UK’s Largest Legal Report Shines Light On Sector

Two thirds (64%) of UK adults have faced a legal issues over the past four years with over half (53%) of issues considered contentious.

According to a joint report commissioned by The Law Society and The Legal Services Board, the main reasons people sought legal advice between 2016 and the end of 2019 were defective goods/services (26%), anti-social behaviour (14%), buying or selling property (11%), making or amending a Will (11%) and employment issues (11%).

However, the report highlighted a lack of consumer understanding as a factor preventing more people from accessing legal services. Only 16% of clients with a contentious legal issue were able to identify the problem as ‘legal’.

Instead, many misdiagnosed their issues which prevented them from pursuing legal counsel as almost a third (28%) interpreted legal issues as ‘economic’ or ‘financial’ in nature.

Diagnosing and seeking legal help is crucial in fostering a feeling of receiving a fair outcome. 66% of those who instructed professional legal help felt as though they received a fair outcome compared to 53% who did not benefit from legal advice.

A third of people dealing with a contentious issue which was resolved without the help of a legal service professional regret not asking for more help or their issue took longer than two years to resolve.

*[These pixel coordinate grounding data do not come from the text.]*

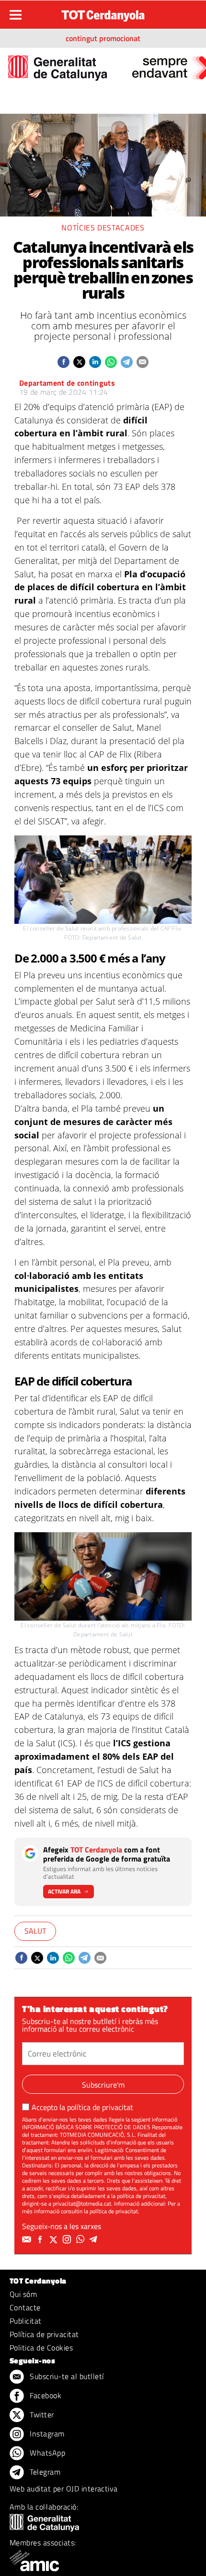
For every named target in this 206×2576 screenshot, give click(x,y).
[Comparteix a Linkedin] (95, 362)
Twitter (41, 2414)
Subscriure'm (103, 2084)
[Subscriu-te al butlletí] (28, 2239)
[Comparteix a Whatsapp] (111, 362)
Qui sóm (23, 2294)
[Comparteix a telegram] (127, 362)
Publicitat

The report also highlighted the excellent work solicitors carry out for their clients. 90% of respondents were satisfied with the work completed by their solicitor with 84% of respondents finding their solicitor to be good value for money.

Similarly, 74% were also satisfied by the work unregulated legal service professionals completed on their behalf.

Despite price transparency regulations enjoying their 1st birthday on December 6th last year, a quarter (24%) of respondents still find it difficult to search for legal prices.

Those who are offered a price during the initial communication stage tend to be more satisfied (94%) in the legal service they receive than those who do not get an initial quote (84%).

Respondents are still failing to shop around for their legal services with only a fifth (21%) researching around for their legal service provider. 33% were happy with the first law firm they found and 28% relied on recommendations.

Law Society of England and Wales President Simon Davis commented:

“This extensive survey brings home the need to build better public understanding of legal issues and clear, accessible pathways to get professional legal advice. People need to know how to use the legal system to manage the complexities of daily life, whether that’s housing, family issues or employment.

“The findings show when people do get professional legal advice – particularly from a solicitor – they are more able to resolve legal problems effectively, and far more likely to view the justice system as fair, even if they lose their case.

“While most people resolve minor legal issues – like faulty goods or parking fines – without professional advice, it is a cornerstone of justice that everyone should be able to get professional legal advice when they need it, regardless of wealth or status.

“However, legal aid has been decimated by swingeing cuts. This survey shows near unequivocal support for legal aid but as people do not understand which issues are covered or if they are eligible, many who should have publicly funded legal advice simply will not get it.

“Our future justice system should be one that prioritises public legal education, so people understand their rights, legal issues and how to access justice.

“The Law Society believes in evidence-based policy-making. We hope the results of this survey, co-commissioned with the oversight regulator the LSB, will help legal service providers and government better understand and serve the legal needs of the public.”

The Legal Services Board Chair Dr Helen Phillips said:

“People often need legal services at the most important times of life, and sometimes when they are at their most vulnerable. Whether they’re buying, selling or renting property, seeking redress following a poor service, or a victim of crime, everyone should be able to access professional support if they need it.

“However, this survey reveals a significant access to justice gap. For a variety of reasons people do not always seek legal advice. Many fail to identify the issues they face as being legal in nature. They perhaps class it as a housing issue or a financial problem or put it down to bad luck. This means they then don’t seek for the right kind of help.

“Those who get legal support are more likely to be satisfied with the outcome, so it’s vital we remove barriers that prevent people accessing help. This includes building legal capability and encouraging people to shop around for services. When people understand their legal rights and responsibilities, it makes a real difference to their confidence and their ability to access justice.”